Long Beach is working to update its rules for home additions and building accessory dwelling units later this year to help homeowners navigate recent changes to state law.

The city projects that ADUs will be a part of an urgent push to create more housing. Long Beach was tasked with creating space for over 26,500 new residential units by 2029 and city planners say ADUs and other home additions could play a role. Since 2020, Long Beach has received more than 2,600 ADU applications.

That’s why the city is working to simplify the process and pass a new local law that will incentivize homeowners to apply.

Changes on the horizon could lift building restrictions on certain lots within historic districts and the coastal zone. The city is also considering incentives for homeowners who provide off-street parking or for those who agree to deed restrictions that would keep new units affordable.

The updates would apply to ADUs and other projects allowed under Senate Bill 9, a law passed in 2021 that allows property owners to split their lots and build up to four units on sites previously zoned for single-family homes.

Long Beach Planning Commissioners held a study session Thursday to discuss potential changes to the ordinance, which could be adopted into the city’s municipal code as soon as this summer.

What’s currently allowed

The construction of ADUs are already allowed in areas that are zoned for residential uses in the city and it generally consists of homeowners converting garages into living quarters or building a new attached or detached structure on their property.

Last year, the city released a handful of templates for pre-approved designs of ADUs that property owners can buy to save time in the city’s approval process. The city’s current law allows for ADUs of up to 800-square-feet and state law allows for a “Jr. ADU,” which can share bathroom facilities with the primary home, to also be built on a property.

City data shows that thousands of ADU applications have been received since 2017, when the City Council adopted the current ordinance.

However, there are several barriers that have hindered the feasibility of SB-9 projects. For example, the law requires a lot to be split in some cases and owners are required to have used the property as a primary residence for at least three years before the lot can be split. There are also limits on how much of an existing structure can be demolished for new construction.

A SB-9 project would allow up to four units on a parcel of land previously zoned for a single-family home — but the law does not allow for these projects in several parts of the city including historic districts, 100-year flood zones and parcels near an earthquake fault line.

What could change? 

While nothing is final, the process of updating the city’s laws is partially to align them with evolving state law but also to create design standards and more predictability and understanding for people who might want to take these projects on in the future.

New state laws allow for cities to allow ADUs to be sold separately and could speed up the approval process by requiring cities to have pre-approved plans and authorize applications within 30 days.
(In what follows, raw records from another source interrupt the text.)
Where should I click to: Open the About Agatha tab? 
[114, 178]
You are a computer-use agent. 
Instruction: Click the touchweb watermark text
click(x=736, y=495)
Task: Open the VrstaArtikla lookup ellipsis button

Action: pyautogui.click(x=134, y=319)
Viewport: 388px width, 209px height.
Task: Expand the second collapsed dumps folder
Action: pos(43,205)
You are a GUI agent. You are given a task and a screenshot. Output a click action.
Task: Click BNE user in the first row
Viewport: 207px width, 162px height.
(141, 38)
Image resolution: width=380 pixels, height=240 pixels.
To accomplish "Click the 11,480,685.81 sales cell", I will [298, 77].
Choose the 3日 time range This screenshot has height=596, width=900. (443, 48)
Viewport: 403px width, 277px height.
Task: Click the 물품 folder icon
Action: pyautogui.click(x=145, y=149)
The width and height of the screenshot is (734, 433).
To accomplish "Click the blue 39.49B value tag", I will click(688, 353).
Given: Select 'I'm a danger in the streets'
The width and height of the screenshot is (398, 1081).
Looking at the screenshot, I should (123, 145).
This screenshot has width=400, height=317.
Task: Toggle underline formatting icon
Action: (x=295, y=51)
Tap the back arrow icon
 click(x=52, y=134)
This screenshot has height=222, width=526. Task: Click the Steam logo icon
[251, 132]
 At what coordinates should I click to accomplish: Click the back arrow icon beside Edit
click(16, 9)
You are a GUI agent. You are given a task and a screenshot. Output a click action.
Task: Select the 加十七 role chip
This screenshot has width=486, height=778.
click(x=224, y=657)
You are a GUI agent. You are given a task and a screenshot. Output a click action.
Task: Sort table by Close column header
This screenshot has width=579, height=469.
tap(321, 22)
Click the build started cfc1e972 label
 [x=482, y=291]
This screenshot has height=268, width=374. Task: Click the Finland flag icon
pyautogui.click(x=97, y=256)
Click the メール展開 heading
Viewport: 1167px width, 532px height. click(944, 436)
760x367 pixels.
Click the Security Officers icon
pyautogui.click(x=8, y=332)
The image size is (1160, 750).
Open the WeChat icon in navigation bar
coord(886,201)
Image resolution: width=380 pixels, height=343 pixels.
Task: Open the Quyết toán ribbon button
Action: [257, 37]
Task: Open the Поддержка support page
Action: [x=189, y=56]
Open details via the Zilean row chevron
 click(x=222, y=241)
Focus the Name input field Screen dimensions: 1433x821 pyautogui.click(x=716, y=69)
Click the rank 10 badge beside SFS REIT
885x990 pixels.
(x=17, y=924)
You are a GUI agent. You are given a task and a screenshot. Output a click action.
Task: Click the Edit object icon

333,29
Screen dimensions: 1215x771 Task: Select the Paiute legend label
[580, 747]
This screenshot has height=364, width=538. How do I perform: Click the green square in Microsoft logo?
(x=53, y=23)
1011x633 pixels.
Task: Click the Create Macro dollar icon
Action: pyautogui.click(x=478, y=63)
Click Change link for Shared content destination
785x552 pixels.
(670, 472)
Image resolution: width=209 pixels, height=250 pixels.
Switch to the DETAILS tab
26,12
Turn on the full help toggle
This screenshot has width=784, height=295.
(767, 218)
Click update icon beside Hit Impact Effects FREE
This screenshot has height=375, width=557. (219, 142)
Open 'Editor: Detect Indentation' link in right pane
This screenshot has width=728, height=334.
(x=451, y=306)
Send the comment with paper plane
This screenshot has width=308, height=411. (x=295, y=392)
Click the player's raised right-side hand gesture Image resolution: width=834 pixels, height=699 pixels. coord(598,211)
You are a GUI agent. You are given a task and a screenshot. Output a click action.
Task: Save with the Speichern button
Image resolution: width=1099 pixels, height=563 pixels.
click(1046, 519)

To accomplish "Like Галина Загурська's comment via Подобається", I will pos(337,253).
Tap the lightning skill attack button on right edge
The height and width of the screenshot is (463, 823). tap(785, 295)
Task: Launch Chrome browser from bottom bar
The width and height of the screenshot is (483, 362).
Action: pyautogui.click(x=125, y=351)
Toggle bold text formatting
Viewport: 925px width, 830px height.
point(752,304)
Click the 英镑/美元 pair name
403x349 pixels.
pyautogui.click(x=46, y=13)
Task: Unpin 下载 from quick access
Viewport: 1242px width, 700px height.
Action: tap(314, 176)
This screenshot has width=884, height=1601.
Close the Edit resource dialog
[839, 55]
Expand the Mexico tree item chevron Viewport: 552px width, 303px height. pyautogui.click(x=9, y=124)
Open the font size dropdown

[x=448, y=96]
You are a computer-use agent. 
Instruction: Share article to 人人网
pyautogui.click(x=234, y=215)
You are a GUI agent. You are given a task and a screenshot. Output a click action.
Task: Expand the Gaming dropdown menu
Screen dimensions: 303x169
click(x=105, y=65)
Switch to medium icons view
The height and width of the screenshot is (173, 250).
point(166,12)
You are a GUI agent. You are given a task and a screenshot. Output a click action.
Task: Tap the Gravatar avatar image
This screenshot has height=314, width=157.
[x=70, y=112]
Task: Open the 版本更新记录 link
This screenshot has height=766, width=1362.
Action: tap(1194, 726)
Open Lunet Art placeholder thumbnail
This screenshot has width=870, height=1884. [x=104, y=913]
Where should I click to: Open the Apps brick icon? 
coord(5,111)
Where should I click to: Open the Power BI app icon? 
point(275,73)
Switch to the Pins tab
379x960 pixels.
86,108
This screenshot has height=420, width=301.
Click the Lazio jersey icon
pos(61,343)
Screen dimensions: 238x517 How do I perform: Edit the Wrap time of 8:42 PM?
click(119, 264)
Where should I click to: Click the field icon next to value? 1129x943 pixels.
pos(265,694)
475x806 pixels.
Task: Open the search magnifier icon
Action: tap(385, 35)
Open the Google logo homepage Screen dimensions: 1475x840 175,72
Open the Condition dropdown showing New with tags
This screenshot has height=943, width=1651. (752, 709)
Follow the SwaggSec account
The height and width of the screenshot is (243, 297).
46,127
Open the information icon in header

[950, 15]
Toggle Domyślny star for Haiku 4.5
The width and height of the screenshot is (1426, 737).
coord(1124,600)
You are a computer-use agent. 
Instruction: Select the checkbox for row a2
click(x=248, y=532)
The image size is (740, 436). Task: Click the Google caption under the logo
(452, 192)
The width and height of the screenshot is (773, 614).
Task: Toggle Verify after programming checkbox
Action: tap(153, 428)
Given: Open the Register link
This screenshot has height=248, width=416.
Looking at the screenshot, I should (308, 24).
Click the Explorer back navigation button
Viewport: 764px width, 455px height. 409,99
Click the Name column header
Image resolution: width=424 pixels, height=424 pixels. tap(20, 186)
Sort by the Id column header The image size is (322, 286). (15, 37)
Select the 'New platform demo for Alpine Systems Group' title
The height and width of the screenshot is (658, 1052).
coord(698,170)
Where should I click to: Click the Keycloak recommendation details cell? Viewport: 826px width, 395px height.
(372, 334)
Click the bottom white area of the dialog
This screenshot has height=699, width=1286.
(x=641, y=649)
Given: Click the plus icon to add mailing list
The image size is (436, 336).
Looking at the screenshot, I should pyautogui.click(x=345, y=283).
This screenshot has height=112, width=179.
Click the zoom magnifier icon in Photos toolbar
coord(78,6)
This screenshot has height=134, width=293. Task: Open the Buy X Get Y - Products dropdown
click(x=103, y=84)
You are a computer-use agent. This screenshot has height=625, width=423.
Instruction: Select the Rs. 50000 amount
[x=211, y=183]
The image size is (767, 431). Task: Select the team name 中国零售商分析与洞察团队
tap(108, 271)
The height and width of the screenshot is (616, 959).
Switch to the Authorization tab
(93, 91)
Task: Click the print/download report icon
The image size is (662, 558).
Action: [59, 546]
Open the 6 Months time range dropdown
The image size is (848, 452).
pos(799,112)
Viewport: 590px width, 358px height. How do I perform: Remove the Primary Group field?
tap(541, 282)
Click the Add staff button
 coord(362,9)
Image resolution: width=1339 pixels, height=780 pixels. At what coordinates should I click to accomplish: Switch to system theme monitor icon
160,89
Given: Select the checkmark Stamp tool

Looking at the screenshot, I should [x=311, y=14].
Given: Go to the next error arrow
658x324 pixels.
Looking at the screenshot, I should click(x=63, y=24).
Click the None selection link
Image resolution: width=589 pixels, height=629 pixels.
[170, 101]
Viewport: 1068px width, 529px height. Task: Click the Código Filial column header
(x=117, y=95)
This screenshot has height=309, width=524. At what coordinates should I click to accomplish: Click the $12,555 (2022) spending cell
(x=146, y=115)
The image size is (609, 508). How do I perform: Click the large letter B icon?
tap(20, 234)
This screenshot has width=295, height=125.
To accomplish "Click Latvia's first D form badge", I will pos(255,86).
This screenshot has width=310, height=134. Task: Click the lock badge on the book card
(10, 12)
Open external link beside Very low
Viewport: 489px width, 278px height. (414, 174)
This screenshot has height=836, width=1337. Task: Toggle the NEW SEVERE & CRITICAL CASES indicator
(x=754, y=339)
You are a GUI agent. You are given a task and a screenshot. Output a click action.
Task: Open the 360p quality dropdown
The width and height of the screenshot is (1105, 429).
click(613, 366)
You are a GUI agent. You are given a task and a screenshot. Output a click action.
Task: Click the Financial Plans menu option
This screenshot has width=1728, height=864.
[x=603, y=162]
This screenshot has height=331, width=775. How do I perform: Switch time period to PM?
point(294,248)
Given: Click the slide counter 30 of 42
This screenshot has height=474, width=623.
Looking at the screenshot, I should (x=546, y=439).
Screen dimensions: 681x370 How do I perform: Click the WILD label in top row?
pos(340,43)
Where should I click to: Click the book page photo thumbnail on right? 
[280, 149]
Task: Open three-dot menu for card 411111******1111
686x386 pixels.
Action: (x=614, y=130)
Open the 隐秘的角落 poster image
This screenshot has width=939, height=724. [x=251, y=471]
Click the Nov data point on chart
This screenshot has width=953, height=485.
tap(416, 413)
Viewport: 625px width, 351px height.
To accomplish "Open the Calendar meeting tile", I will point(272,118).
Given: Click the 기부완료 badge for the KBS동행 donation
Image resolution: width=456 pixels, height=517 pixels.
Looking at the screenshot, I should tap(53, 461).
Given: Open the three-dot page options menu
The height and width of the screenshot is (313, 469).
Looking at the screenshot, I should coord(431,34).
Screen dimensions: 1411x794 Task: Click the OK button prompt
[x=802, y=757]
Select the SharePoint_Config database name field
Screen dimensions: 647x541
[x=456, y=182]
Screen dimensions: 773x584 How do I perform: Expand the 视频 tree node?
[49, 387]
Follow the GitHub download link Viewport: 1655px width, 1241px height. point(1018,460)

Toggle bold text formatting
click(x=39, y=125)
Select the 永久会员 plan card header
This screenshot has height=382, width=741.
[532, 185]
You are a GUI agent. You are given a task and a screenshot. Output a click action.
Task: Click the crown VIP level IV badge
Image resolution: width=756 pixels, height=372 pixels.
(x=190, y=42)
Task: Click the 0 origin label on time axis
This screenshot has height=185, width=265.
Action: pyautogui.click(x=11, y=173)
Long Beach is looking at writing a concise local law that makes state rules more understandable and makes it easier for new units to be built.

That could include expanding the allowable areas where SB-9 projects could be built. ADUs are allowed in historic districts but SB-9 projects are currently only allowed in neighborhoods with a “R-1” zoning designation, which is intended for single-family use.

Christopher Koontz, director of the city’s Community Development department, told the Planning Commission last week that city staff believe “R-2” (two-family residential) lots could also be included in the update.

“We have a ton of properties that are zoned R-2 and we at the staff table think it should apply there too, but maybe we got that wrong,” Koontz said Thursday.

Commissioners also raised the possibility of including historic districts and areas in the coastal zone in addition to R-2 lots.

“One of the really great things about these areas, they had backyard houses when they were developed,” Commissioner Michael Clemson said of historic districts. “Opening them up for more of these types of units, it’s like getting these neighborhoods back to what they first looked like.”

Long Beach could also reduce parking requirements for units near public transit and offer incentives to homeowners whose projects include off-street parking, an issue that has been raised in parking-impacted neighborhoods where ADUs are being built.

The city will also discuss design standards: Whether a unit should be able to face an alley, if the new construction should match the style of the existing house and requirements for the inclusion of in-unit laundry as well as space for a deck or patio.

Before a new ordinance is sent to the Planning Commission and the City Council for final approval later this year, the Community Development Department expects to hold at least one more open house where the public can review the draft ordinances before either body votes on them.